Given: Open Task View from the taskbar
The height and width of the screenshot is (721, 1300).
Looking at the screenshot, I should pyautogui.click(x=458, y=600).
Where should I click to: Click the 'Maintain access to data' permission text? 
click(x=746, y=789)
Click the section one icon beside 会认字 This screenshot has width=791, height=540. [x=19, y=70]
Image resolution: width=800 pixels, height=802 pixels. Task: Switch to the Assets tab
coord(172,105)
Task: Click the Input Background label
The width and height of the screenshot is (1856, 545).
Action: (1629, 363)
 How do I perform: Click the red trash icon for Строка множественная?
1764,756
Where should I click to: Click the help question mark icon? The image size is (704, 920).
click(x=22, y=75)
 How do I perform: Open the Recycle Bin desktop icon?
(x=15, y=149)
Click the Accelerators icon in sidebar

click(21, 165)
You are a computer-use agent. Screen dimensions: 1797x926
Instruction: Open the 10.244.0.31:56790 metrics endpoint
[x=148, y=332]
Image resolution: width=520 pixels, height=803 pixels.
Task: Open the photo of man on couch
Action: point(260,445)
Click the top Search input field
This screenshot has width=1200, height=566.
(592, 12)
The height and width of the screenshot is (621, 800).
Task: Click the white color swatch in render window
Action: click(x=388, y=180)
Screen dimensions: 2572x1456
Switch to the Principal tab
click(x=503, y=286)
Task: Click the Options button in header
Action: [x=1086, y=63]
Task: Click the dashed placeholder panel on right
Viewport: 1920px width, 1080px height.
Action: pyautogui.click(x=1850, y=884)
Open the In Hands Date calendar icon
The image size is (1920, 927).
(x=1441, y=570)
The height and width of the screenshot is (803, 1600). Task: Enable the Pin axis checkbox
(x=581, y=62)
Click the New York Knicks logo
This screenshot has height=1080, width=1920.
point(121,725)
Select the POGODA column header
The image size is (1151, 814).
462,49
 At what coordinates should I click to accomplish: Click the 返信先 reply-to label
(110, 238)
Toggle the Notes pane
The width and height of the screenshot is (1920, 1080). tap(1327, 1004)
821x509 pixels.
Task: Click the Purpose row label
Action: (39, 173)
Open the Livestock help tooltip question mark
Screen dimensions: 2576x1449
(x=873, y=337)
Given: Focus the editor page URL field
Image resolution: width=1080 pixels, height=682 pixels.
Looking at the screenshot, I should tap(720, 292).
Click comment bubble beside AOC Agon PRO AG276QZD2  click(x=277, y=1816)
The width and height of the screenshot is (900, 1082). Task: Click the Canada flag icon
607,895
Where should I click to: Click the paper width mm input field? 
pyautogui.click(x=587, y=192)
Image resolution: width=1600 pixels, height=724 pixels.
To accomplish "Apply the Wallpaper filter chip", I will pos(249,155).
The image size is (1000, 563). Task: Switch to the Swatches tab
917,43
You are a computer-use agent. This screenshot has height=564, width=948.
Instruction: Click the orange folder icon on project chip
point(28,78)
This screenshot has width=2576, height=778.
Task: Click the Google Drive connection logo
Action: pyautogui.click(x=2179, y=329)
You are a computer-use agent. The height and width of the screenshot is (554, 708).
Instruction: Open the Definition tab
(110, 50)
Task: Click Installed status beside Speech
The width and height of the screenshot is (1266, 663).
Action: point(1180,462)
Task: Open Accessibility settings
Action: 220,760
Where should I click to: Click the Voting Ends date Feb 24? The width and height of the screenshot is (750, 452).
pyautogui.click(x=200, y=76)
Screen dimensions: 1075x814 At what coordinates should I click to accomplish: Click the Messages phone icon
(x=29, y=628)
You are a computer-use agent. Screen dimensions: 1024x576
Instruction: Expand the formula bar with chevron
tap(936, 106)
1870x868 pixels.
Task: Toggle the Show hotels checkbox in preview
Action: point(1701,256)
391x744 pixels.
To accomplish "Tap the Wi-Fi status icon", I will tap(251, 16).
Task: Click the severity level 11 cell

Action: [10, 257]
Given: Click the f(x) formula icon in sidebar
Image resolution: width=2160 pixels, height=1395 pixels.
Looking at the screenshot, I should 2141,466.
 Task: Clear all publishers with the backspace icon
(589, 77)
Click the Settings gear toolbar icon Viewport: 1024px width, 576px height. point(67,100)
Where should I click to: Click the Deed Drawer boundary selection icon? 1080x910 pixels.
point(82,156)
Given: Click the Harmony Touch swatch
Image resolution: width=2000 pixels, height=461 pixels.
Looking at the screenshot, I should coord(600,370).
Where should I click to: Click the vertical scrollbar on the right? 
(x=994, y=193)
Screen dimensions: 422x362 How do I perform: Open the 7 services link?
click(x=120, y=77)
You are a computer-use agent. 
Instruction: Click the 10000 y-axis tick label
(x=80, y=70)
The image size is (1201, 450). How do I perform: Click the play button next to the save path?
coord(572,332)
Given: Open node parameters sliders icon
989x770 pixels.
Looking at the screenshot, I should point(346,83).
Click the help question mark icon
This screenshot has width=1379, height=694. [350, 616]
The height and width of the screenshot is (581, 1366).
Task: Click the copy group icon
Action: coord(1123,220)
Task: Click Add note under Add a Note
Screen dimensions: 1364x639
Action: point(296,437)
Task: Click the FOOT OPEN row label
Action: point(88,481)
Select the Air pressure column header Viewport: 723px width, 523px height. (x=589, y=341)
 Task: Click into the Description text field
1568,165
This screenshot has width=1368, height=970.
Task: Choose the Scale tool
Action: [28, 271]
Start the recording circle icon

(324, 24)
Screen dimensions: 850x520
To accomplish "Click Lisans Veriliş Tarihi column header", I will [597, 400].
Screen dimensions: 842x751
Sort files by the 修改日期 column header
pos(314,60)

--- --- ---

- AIM
Copy these records line for line, with no changes.

- TASK ANSWER
Given: Open Task View from the taskbar
The height and width of the screenshot is (721, 1300).
Looking at the screenshot, I should pyautogui.click(x=458, y=600).
Where should I click to: Click the 'Maintain access to data' permission text? 
click(x=746, y=789)
Click the section one icon beside 会认字 This screenshot has width=791, height=540. [x=19, y=70]
Image resolution: width=800 pixels, height=802 pixels. Task: Switch to the Assets tab
coord(172,105)
Task: Click the Input Background label
The width and height of the screenshot is (1856, 545).
Action: (1629, 363)
 How do I perform: Click the red trash icon for Строка множественная?
1764,756
Where should I click to: Click the help question mark icon? The image size is (704, 920).
click(x=22, y=75)
 How do I perform: Open the Recycle Bin desktop icon?
(x=15, y=149)
Click the Accelerators icon in sidebar

click(21, 165)
You are a computer-use agent. Screen dimensions: 1797x926
Instruction: Open the 10.244.0.31:56790 metrics endpoint
[x=148, y=332]
Image resolution: width=520 pixels, height=803 pixels.
Task: Open the photo of man on couch
Action: point(260,445)
Click the top Search input field
This screenshot has width=1200, height=566.
(592, 12)
The height and width of the screenshot is (621, 800).
Task: Click the white color swatch in render window
Action: click(x=388, y=180)
Screen dimensions: 2572x1456
Switch to the Principal tab
click(x=503, y=286)
Task: Click the Options button in header
Action: [x=1086, y=63]
Task: Click the dashed placeholder panel on right
Viewport: 1920px width, 1080px height.
Action: pyautogui.click(x=1850, y=884)
Open the In Hands Date calendar icon
The image size is (1920, 927).
(x=1441, y=570)
The height and width of the screenshot is (803, 1600). Task: Enable the Pin axis checkbox
(x=581, y=62)
Click the New York Knicks logo
This screenshot has height=1080, width=1920.
point(121,725)
Select the POGODA column header
The image size is (1151, 814).
462,49
 At what coordinates should I click to accomplish: Click the 返信先 reply-to label
(110, 238)
Toggle the Notes pane
The width and height of the screenshot is (1920, 1080). tap(1327, 1004)
821x509 pixels.
Task: Click the Purpose row label
Action: (39, 173)
Open the Livestock help tooltip question mark
Screen dimensions: 2576x1449
(x=873, y=337)
Given: Focus the editor page URL field
Image resolution: width=1080 pixels, height=682 pixels.
Looking at the screenshot, I should tap(720, 292).
Click comment bubble beside AOC Agon PRO AG276QZD2  click(x=277, y=1816)
The width and height of the screenshot is (900, 1082). Task: Click the Canada flag icon
607,895
Where should I click to: Click the paper width mm input field? 
pyautogui.click(x=587, y=192)
Image resolution: width=1600 pixels, height=724 pixels.
To accomplish "Apply the Wallpaper filter chip", I will pos(249,155).
The image size is (1000, 563). Task: Switch to the Swatches tab
917,43
You are a computer-use agent. This screenshot has height=564, width=948.
Instruction: Click the orange folder icon on project chip
point(28,78)
This screenshot has width=2576, height=778.
Task: Click the Google Drive connection logo
Action: pyautogui.click(x=2179, y=329)
You are a computer-use agent. The height and width of the screenshot is (554, 708).
Instruction: Open the Definition tab
(110, 50)
Task: Click Installed status beside Speech
The width and height of the screenshot is (1266, 663).
Action: point(1180,462)
Task: Open Accessibility settings
Action: 220,760
Where should I click to: Click the Voting Ends date Feb 24? The width and height of the screenshot is (750, 452).
pyautogui.click(x=200, y=76)
Screen dimensions: 1075x814 At what coordinates should I click to accomplish: Click the Messages phone icon
(x=29, y=628)
You are a computer-use agent. Screen dimensions: 1024x576
Instruction: Expand the formula bar with chevron
tap(936, 106)
1870x868 pixels.
Task: Toggle the Show hotels checkbox in preview
Action: point(1701,256)
391x744 pixels.
To accomplish "Tap the Wi-Fi status icon", I will tap(251, 16).
Task: Click the severity level 11 cell

Action: [10, 257]
Given: Click the f(x) formula icon in sidebar
Image resolution: width=2160 pixels, height=1395 pixels.
Looking at the screenshot, I should 2141,466.
 Task: Clear all publishers with the backspace icon
(589, 77)
Click the Settings gear toolbar icon Viewport: 1024px width, 576px height. point(67,100)
Where should I click to: Click the Deed Drawer boundary selection icon? 1080x910 pixels.
point(82,156)
Given: Click the Harmony Touch swatch
Image resolution: width=2000 pixels, height=461 pixels.
Looking at the screenshot, I should coord(600,370).
Where should I click to: Click the vertical scrollbar on the right? 
(x=994, y=193)
Screen dimensions: 422x362 How do I perform: Open the 7 services link?
click(x=120, y=77)
You are a computer-use agent. 
Instruction: Click the 10000 y-axis tick label
(x=80, y=70)
The image size is (1201, 450). How do I perform: Click the play button next to the save path?
coord(572,332)
Given: Open node parameters sliders icon
989x770 pixels.
Looking at the screenshot, I should point(346,83).
Click the help question mark icon
This screenshot has width=1379, height=694. [350, 616]
The height and width of the screenshot is (581, 1366).
Task: Click the copy group icon
Action: coord(1123,220)
Task: Click Add note under Add a Note
Screen dimensions: 1364x639
Action: point(296,437)
Task: Click the FOOT OPEN row label
Action: point(88,481)
Select the Air pressure column header Viewport: 723px width, 523px height. (x=589, y=341)
 Task: Click into the Description text field
1568,165
This screenshot has width=1368, height=970.
Task: Choose the Scale tool
Action: [28, 271]
Start the recording circle icon

(324, 24)
Screen dimensions: 850x520
To accomplish "Click Lisans Veriliş Tarihi column header", I will [597, 400].
Screen dimensions: 842x751
Sort files by the 修改日期 column header
pos(314,60)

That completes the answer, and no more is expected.